### WHAT IS NEEDED
What lines below hold the string "resolution"? Copy them all.

+ + + + + + +

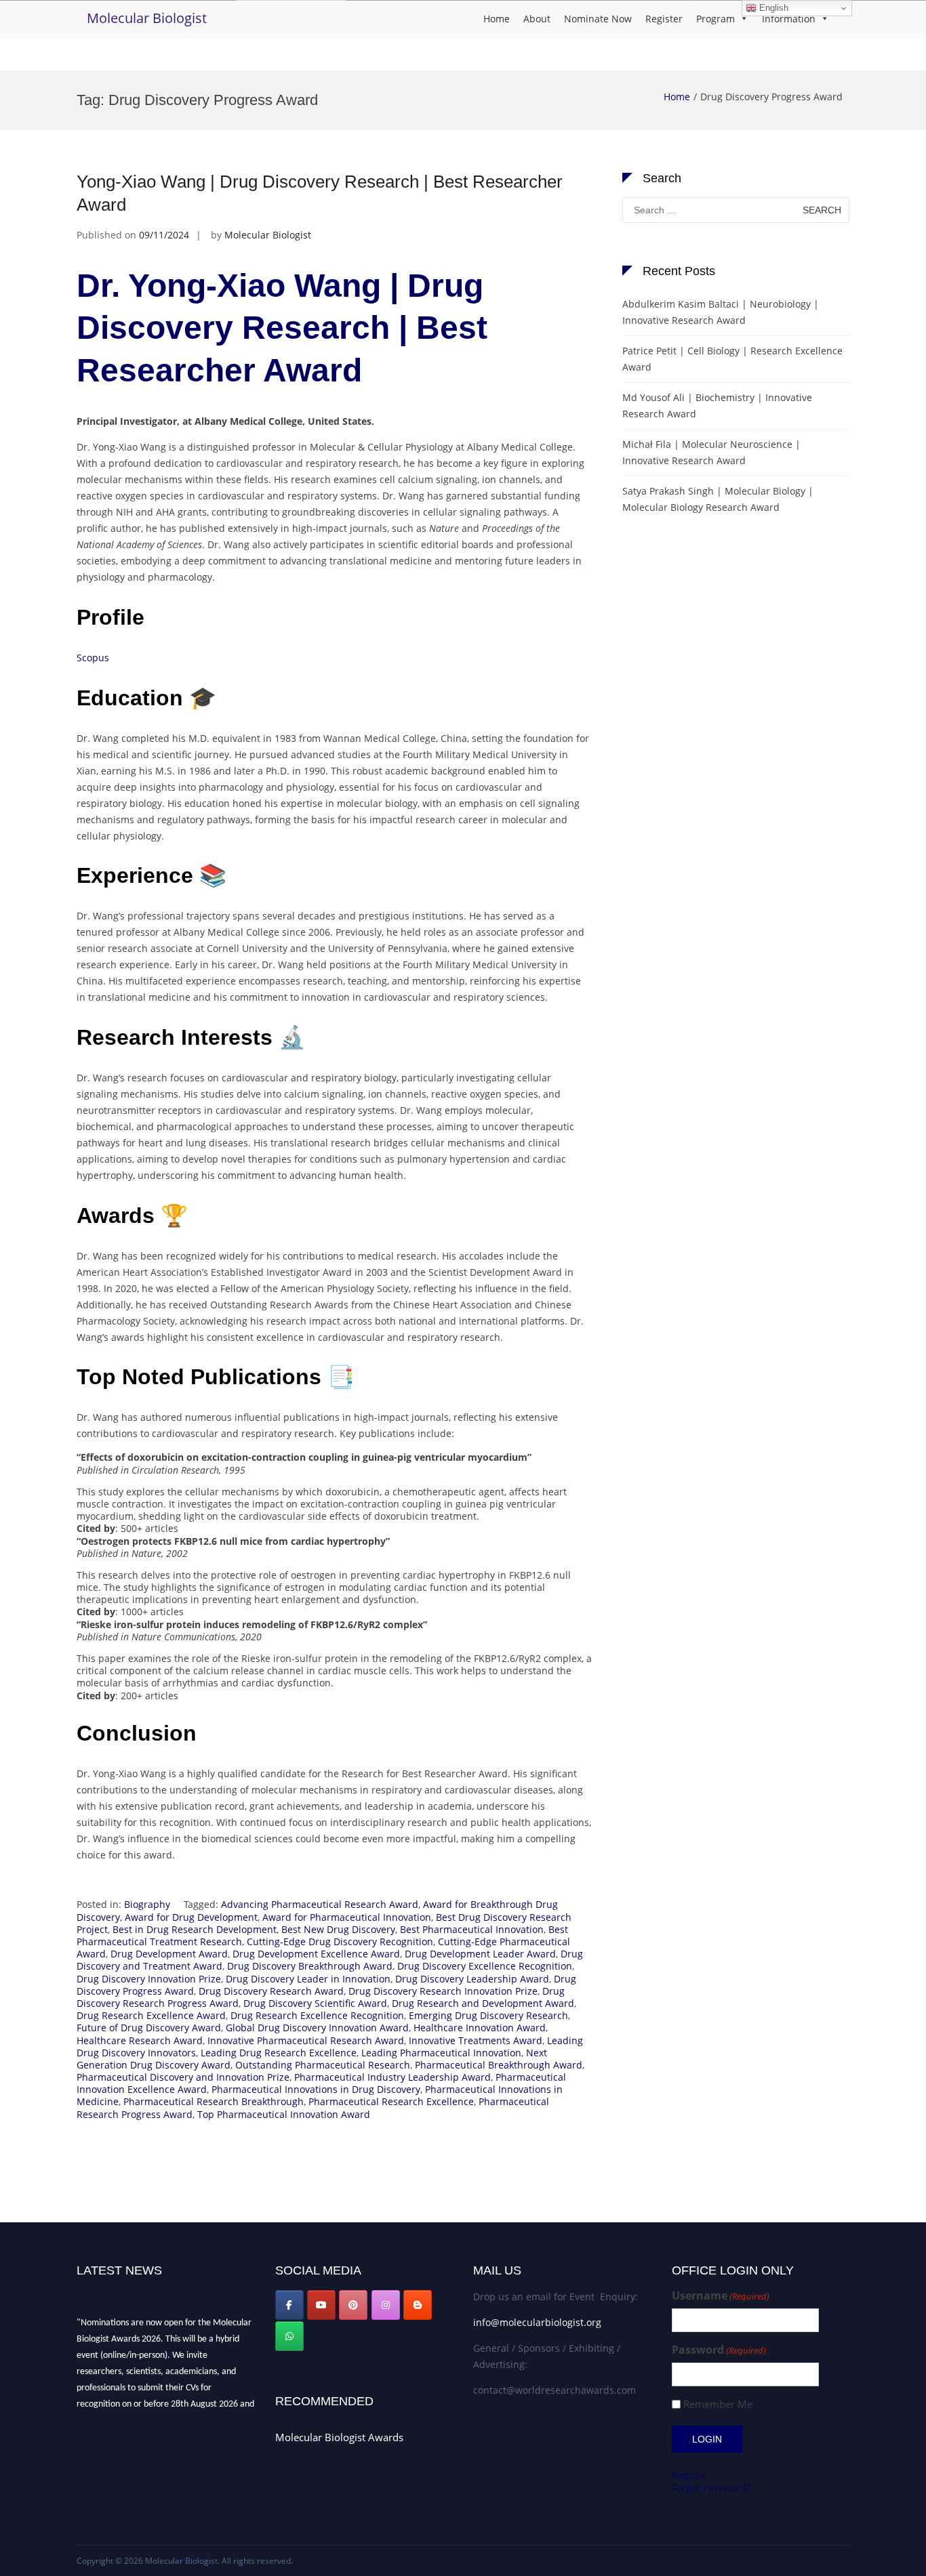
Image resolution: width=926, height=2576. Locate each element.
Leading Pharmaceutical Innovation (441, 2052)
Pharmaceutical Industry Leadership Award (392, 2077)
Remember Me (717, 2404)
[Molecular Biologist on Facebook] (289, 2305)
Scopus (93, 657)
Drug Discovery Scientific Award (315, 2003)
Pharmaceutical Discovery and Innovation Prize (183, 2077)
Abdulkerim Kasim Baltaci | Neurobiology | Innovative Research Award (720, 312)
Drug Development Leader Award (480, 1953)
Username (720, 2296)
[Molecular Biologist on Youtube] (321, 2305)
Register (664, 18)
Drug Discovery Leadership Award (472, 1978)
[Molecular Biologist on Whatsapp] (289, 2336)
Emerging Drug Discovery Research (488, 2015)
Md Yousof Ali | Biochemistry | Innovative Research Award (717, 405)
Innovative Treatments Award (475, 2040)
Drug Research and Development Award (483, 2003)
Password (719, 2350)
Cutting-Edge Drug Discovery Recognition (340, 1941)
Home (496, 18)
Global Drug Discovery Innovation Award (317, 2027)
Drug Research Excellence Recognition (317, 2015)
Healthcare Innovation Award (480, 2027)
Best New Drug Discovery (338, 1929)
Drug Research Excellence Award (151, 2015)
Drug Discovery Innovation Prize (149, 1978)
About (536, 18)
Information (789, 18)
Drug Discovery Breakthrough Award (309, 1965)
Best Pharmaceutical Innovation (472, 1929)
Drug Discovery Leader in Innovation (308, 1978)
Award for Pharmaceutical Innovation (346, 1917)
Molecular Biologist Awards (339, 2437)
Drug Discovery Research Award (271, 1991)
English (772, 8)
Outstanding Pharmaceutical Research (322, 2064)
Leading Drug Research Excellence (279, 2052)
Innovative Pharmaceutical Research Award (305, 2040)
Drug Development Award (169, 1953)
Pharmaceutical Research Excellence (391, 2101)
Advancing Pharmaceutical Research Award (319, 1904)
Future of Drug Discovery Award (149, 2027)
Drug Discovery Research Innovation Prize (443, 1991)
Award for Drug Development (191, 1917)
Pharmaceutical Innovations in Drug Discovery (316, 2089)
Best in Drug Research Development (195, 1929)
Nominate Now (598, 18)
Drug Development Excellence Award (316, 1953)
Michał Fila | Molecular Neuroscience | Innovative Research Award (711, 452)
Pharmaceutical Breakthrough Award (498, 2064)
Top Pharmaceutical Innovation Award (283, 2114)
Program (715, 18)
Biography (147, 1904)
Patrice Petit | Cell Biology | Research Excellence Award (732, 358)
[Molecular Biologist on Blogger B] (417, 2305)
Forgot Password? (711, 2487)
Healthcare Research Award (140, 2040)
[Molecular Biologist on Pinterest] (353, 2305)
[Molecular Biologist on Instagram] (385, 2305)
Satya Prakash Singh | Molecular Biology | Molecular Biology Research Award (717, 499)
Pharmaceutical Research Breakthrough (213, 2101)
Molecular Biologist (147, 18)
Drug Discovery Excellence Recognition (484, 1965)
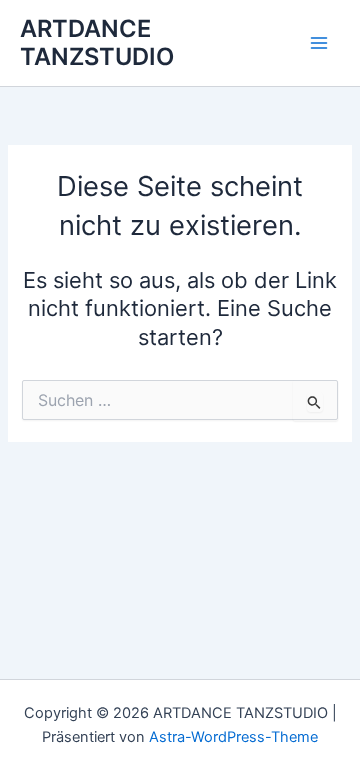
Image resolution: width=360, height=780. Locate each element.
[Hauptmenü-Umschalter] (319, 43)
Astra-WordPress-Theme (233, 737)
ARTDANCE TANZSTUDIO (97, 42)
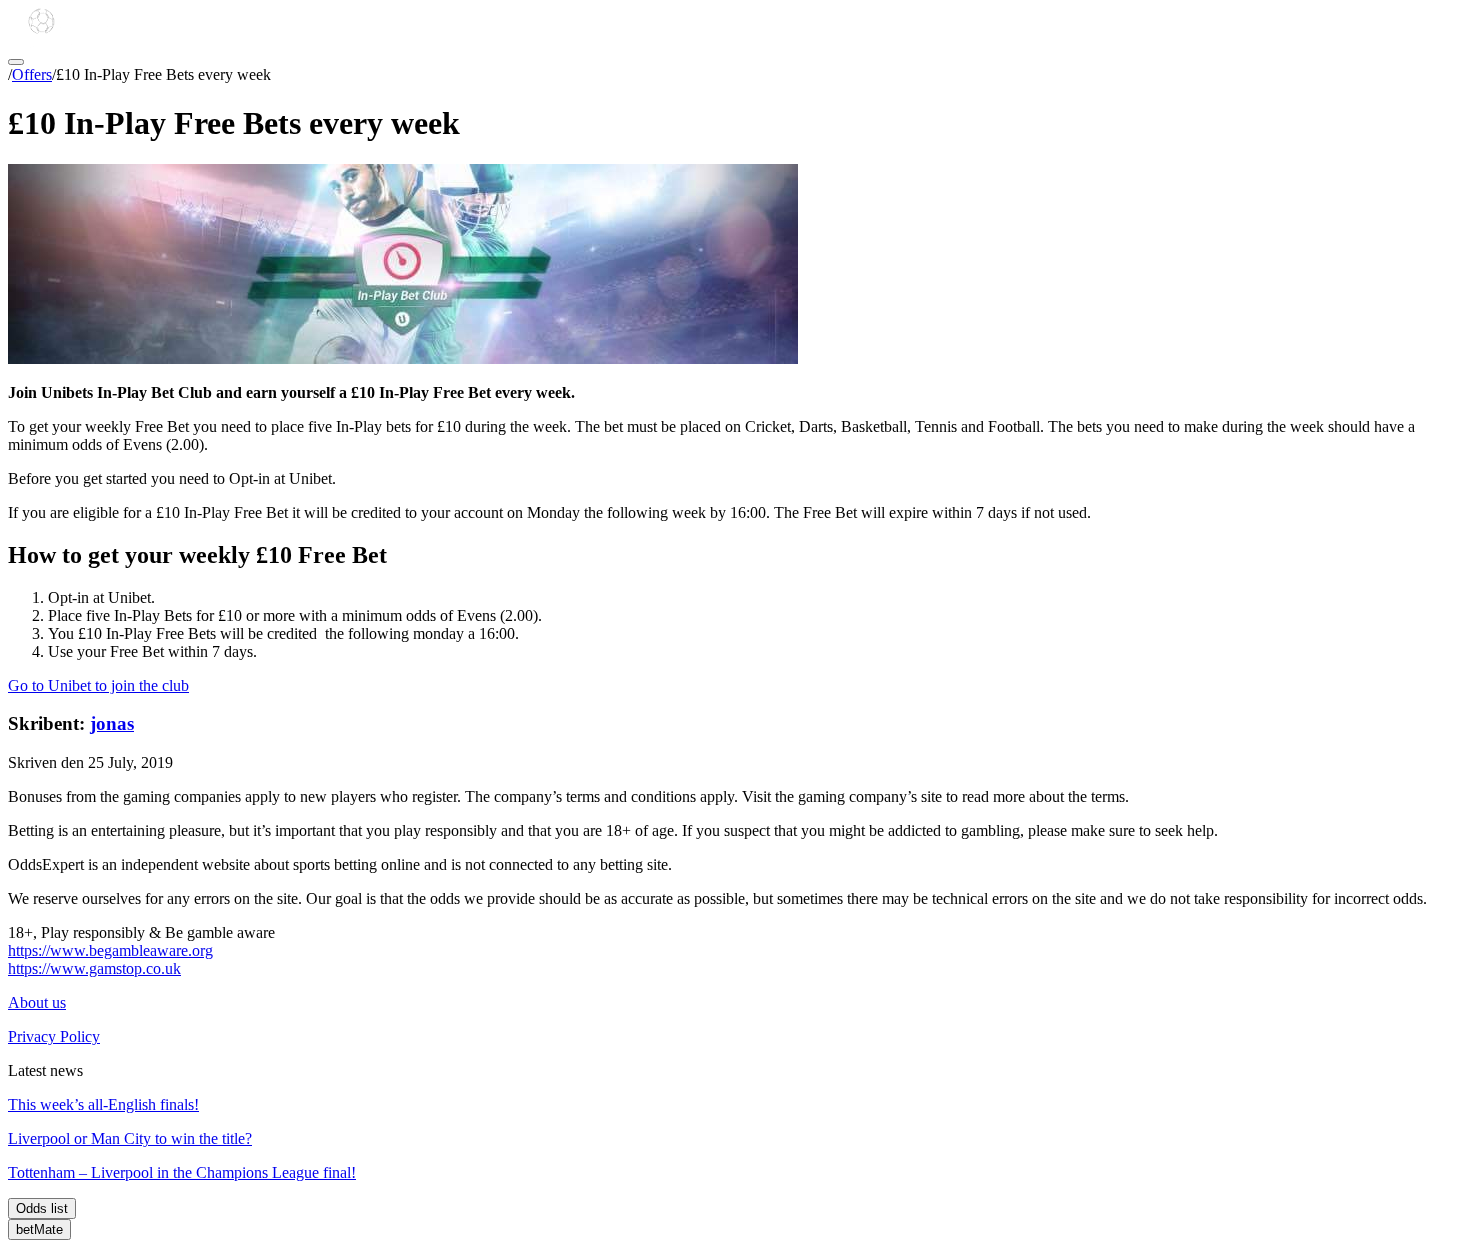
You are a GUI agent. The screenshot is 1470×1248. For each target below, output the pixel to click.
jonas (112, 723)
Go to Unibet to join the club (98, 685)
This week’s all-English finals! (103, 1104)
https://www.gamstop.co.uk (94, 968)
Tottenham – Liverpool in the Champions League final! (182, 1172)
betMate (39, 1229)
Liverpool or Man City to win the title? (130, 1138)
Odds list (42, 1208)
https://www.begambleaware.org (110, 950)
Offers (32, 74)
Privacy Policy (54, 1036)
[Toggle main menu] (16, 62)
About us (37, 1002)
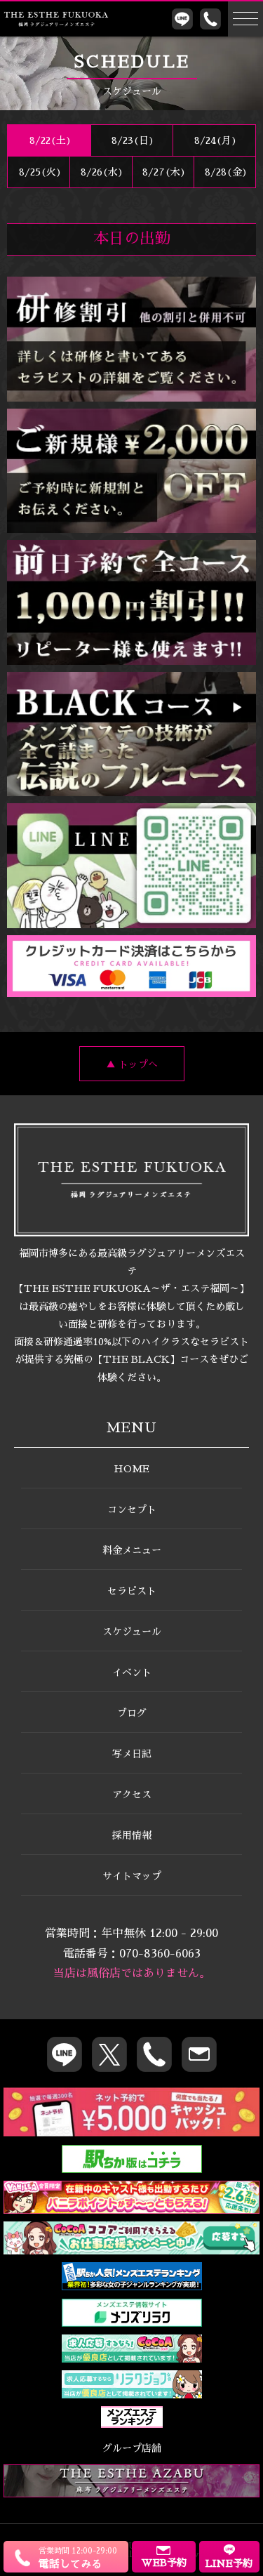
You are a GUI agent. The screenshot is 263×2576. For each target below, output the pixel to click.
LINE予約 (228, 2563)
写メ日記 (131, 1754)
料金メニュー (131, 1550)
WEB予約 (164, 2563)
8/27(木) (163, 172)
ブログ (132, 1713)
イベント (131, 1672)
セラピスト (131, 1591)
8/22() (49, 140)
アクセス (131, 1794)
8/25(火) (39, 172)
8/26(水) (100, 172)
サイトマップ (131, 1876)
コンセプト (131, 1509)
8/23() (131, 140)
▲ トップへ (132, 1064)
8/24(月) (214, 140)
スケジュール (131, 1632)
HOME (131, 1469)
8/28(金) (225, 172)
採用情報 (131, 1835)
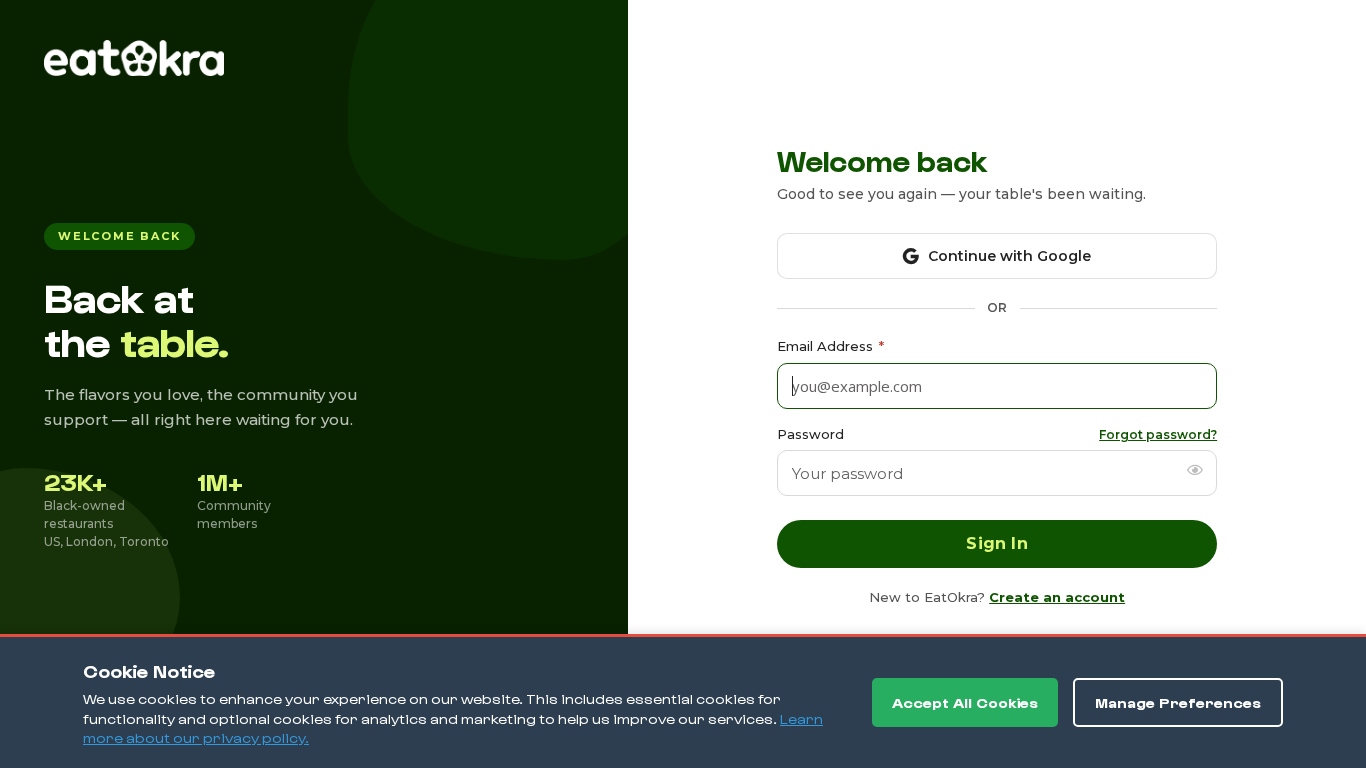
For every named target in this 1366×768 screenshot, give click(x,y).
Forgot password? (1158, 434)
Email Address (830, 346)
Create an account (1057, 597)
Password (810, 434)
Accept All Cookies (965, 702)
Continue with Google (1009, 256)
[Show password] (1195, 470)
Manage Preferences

+ + + + + + +

### SOLUTION FOR THIS EXERCISE
Image resolution: width=926, height=2576. Locate each element.
Image resolution: width=360, height=780. Locate each element.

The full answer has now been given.